§ WHAT TO PRODUCE
Reproduce all of the items below, substituting "check box" for each occurrence of "checkbox" and leaving every other character unchanged.

§ RECORDS
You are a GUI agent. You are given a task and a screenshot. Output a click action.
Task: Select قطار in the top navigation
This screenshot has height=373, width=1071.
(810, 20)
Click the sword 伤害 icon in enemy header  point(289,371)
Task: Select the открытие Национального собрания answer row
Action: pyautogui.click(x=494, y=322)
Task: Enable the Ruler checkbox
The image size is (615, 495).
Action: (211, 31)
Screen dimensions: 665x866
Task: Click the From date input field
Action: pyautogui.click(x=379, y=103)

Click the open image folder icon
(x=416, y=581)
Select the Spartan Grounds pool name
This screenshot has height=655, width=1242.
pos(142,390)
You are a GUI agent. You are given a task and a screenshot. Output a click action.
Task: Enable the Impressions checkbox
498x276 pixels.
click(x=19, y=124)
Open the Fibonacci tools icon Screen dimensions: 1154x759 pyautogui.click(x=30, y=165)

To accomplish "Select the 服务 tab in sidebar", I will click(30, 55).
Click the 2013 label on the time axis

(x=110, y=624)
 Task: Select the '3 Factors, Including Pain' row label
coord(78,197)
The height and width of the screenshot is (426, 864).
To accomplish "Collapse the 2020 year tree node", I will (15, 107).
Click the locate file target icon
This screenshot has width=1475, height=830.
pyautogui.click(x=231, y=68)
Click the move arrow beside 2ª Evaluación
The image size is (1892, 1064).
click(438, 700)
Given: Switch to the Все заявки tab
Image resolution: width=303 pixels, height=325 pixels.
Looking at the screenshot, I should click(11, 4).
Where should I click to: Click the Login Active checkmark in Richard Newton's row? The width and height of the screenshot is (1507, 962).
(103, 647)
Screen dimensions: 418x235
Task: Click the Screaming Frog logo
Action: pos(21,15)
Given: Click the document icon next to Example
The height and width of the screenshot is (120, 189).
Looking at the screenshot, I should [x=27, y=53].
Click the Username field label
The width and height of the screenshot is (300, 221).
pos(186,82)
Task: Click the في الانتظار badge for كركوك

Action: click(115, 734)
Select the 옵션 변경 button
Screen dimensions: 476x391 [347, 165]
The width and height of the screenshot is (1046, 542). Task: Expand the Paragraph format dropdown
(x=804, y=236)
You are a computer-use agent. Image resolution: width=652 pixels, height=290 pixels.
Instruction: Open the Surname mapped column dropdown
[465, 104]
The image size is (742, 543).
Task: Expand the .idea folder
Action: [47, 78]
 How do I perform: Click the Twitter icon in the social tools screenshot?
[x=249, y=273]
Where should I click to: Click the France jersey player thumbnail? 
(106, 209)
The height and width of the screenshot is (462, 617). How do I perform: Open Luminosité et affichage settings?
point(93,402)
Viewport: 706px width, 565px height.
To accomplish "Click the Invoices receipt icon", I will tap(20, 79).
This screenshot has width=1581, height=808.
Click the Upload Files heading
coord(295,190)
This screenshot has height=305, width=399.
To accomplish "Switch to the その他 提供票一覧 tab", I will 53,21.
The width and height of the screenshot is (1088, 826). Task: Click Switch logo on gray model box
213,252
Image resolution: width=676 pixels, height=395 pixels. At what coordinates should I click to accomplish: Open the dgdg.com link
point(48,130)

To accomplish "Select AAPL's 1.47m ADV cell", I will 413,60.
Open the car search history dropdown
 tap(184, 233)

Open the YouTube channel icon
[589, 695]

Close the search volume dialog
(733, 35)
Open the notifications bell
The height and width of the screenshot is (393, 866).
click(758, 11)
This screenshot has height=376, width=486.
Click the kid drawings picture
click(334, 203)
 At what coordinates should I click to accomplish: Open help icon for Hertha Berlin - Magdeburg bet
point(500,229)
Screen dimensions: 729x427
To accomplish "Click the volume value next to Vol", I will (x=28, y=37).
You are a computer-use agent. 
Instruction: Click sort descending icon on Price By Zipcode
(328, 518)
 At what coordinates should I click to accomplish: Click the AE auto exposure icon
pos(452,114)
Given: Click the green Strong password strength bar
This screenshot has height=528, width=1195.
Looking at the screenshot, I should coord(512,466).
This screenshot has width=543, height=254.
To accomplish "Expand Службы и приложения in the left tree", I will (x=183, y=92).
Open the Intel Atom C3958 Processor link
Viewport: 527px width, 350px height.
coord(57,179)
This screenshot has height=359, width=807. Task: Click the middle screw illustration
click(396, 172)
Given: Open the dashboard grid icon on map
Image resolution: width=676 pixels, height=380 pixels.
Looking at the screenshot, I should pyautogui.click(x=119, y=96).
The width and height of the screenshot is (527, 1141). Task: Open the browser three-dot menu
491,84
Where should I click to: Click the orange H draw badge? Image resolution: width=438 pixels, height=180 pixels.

§ REPLY TO THE TASK
You are a GUI agent. You are given a task and a screenshot. Output a click action.
Task: Select قطار in the top navigation
This screenshot has height=373, width=1071.
(810, 20)
Click the sword 伤害 icon in enemy header  point(289,371)
Task: Select the открытие Национального собрания answer row
Action: pyautogui.click(x=494, y=322)
Task: Enable the Ruler check box
The image size is (615, 495).
Action: (211, 31)
Screen dimensions: 665x866
Task: Click the From date input field
Action: pyautogui.click(x=379, y=103)

Click the open image folder icon
(x=416, y=581)
Select the Spartan Grounds pool name
This screenshot has height=655, width=1242.
pos(142,390)
You are a GUI agent. You are given a task and a screenshot. Output a click action.
Task: Enable the Impressions check box
498x276 pixels.
click(x=19, y=124)
Open the Fibonacci tools icon Screen dimensions: 1154x759 pyautogui.click(x=30, y=165)

To accomplish "Select the 服务 tab in sidebar", I will click(30, 55).
Click the 2013 label on the time axis

(x=110, y=624)
 Task: Select the '3 Factors, Including Pain' row label
coord(78,197)
The height and width of the screenshot is (426, 864).
To accomplish "Collapse the 2020 year tree node", I will (15, 107).
Click the locate file target icon
This screenshot has width=1475, height=830.
pyautogui.click(x=231, y=68)
Click the move arrow beside 2ª Evaluación
The image size is (1892, 1064).
click(438, 700)
Given: Switch to the Все заявки tab
Image resolution: width=303 pixels, height=325 pixels.
Looking at the screenshot, I should click(11, 4).
Where should I click to: Click the Login Active checkmark in Richard Newton's row? The width and height of the screenshot is (1507, 962).
(103, 647)
Screen dimensions: 418x235
Task: Click the Screaming Frog logo
Action: pos(21,15)
Given: Click the document icon next to Example
The height and width of the screenshot is (120, 189).
Looking at the screenshot, I should [x=27, y=53].
Click the Username field label
The width and height of the screenshot is (300, 221).
pos(186,82)
Task: Click the في الانتظار badge for كركوك

Action: click(115, 734)
Select the 옵션 변경 button
Screen dimensions: 476x391 [347, 165]
The width and height of the screenshot is (1046, 542). Task: Expand the Paragraph format dropdown
(x=804, y=236)
You are a computer-use agent. Image resolution: width=652 pixels, height=290 pixels.
Instruction: Open the Surname mapped column dropdown
[465, 104]
The image size is (742, 543).
Task: Expand the .idea folder
Action: [47, 78]
 How do I perform: Click the Twitter icon in the social tools screenshot?
[x=249, y=273]
Where should I click to: Click the France jersey player thumbnail? 
(106, 209)
The height and width of the screenshot is (462, 617). How do I perform: Open Luminosité et affichage settings?
point(93,402)
Viewport: 706px width, 565px height.
To accomplish "Click the Invoices receipt icon", I will tap(20, 79).
This screenshot has width=1581, height=808.
Click the Upload Files heading
coord(295,190)
This screenshot has height=305, width=399.
To accomplish "Switch to the その他 提供票一覧 tab", I will 53,21.
The width and height of the screenshot is (1088, 826). Task: Click Switch logo on gray model box
213,252
Image resolution: width=676 pixels, height=395 pixels. At what coordinates should I click to accomplish: Open the dgdg.com link
point(48,130)

To accomplish "Select AAPL's 1.47m ADV cell", I will 413,60.
Open the car search history dropdown
 tap(184, 233)

Open the YouTube channel icon
[589, 695]

Close the search volume dialog
(733, 35)
Open the notifications bell
The height and width of the screenshot is (393, 866).
click(758, 11)
This screenshot has height=376, width=486.
Click the kid drawings picture
click(334, 203)
 At what coordinates should I click to accomplish: Open help icon for Hertha Berlin - Magdeburg bet
point(500,229)
Screen dimensions: 729x427
To accomplish "Click the volume value next to Vol", I will (x=28, y=37).
You are a computer-use agent. 
Instruction: Click sort descending icon on Price By Zipcode
(328, 518)
 At what coordinates should I click to accomplish: Click the AE auto exposure icon
pos(452,114)
Given: Click the green Strong password strength bar
This screenshot has height=528, width=1195.
Looking at the screenshot, I should coord(512,466).
This screenshot has width=543, height=254.
To accomplish "Expand Службы и приложения in the left tree", I will (x=183, y=92).
Open the Intel Atom C3958 Processor link
Viewport: 527px width, 350px height.
coord(57,179)
This screenshot has height=359, width=807. Task: Click the middle screw illustration
click(396, 172)
Given: Open the dashboard grid icon on map
Image resolution: width=676 pixels, height=380 pixels.
Looking at the screenshot, I should pyautogui.click(x=119, y=96).
The width and height of the screenshot is (527, 1141). Task: Open the browser three-dot menu
491,84
Where should I click to: Click the orange H draw badge? Image resolution: width=438 pixels, height=180 pixels.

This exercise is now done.